Çevirinin yabancı dil öğretimindeki rolü ya da önemi gibi bir konuyu incelemeden önce bu çalışmada kastedilen çeviri kavramının açıklanmasında yarar vardır. Çeviri aslında yabancı dil eğitimi gibi başlı başına akademik bir disiplindir. Üniversitelerde öğretmen adaylarına yabancı dil öğretimiyle ilgili teorik ve pratik konuların öğretildiği İngilizce Öğretmenliği bölümleri olduğu gibi çeviri kuramı ve pratiğinin öğretildiği Mütercim Tercümanlık bölümleri de vardır. Bu bölümlerde öğrencilere farklı türlerde metinlerin ve konuşmaların çevrilmesinde kullanılan çeşitli kurallar ve teknikler öğretilerek çevirmenlerin çeviri konusunda yetkin olmaları sağlanır. Örneğin Eşzamanlı Çeviri (Simultaneous Translation) konferans konuşmalarının çevrilmesinde, Ardıl Çeviri (Consecutive Translation) not alınarak konuşmaların aralarda çevrilmesinde, Edebi Çeviri (Literary Translation) edebi metinlerin çevrilmesinde kullanılan çeviri teknikleri olup her biri için aynı adlı dersler okutulmaktadır.

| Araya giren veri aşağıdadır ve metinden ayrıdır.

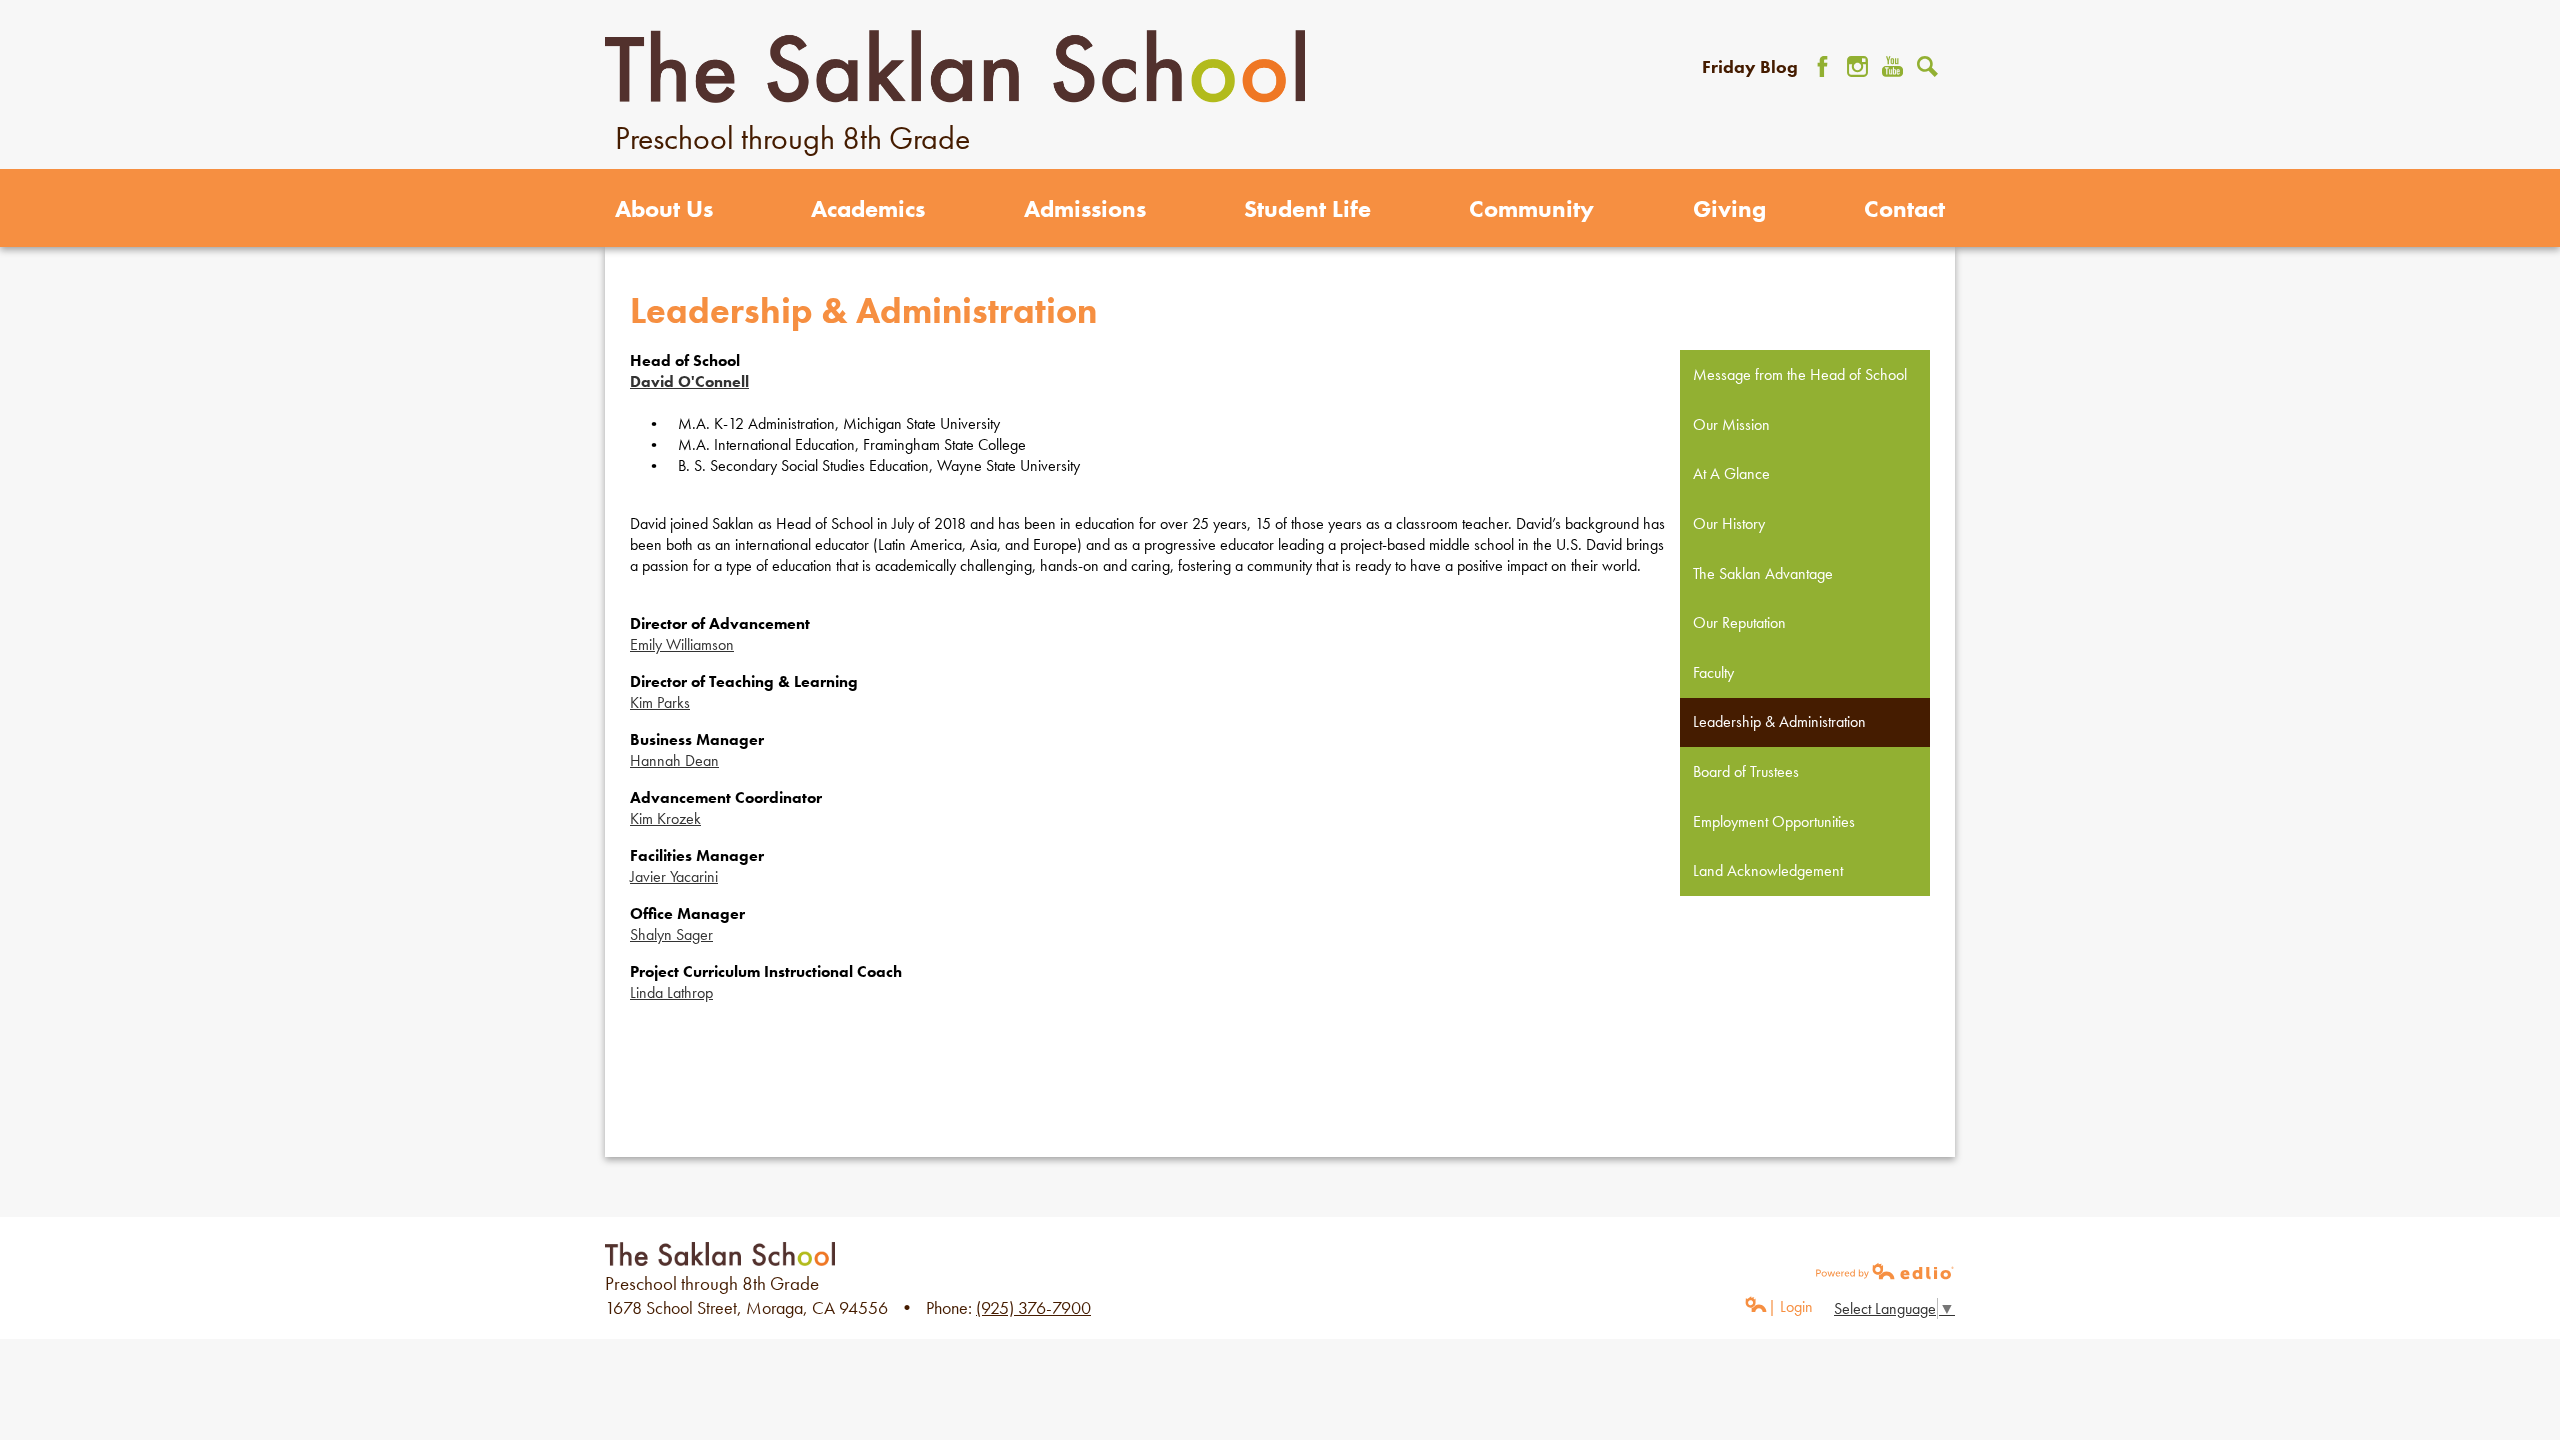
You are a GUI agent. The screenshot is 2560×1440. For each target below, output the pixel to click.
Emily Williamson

Çeviri bölümlerinin giriş koşullarının başında söz konusu dili çok iyi bilmek gelmektedir. Bu yüzden çeviri eğitiminin bir dil eğitiminin bitiminde başlaması gereklidir (Boztaş, 1996: 3). Böyle olunca da çevirinin dil öğretiminde kullanılması, çeviri yapabilmenin ön koşulu bir dili çok iyi öğrenmiş olmak olduğu için, güç ve

gereksiz bir çaba gibi gelebilir. İşte bu noktada bu çalışmanın maksadını ve kapsamını netleştirmek amacıyla çevirinin bizi ilgilendiren yönünü açıklamamız gerekiyor. Dil öğretiminde kullanılan “çeviri” yukarıda açıklanan ve amaç olarak görülen çeviri değildir. Bu çalışmada incelenecek çeviri araç olarak kullanılan, sonuca değil sürece odaklı bir yöntemdir. Her ne kadar bir dili bilmek o dilde çeviri yapmanın ön koşulu olsa da çeviri bölümlerinde de zaman zaman benzer şekilde “Dil Öğretimi”nden de araç olarak faydalanılmaktadır. Örneğin bir cümlenin çevrilmesinde sıkıntı çekildiğinde cümlenin yapısı, grameri, işlevi, zamanı vb. gibi öğeler dilbilgisel olarak tekrarlanarak öğretilebilir. Burada dilin bu unsurlarını öğretmek amaç değil, çeviri için bir araç olarak kullanılmıştır. Bu çalışmada incelenecek olan çeviri de dil öğretiminde aktif bir yöntem olarak kullanılacak olan bir araçtır.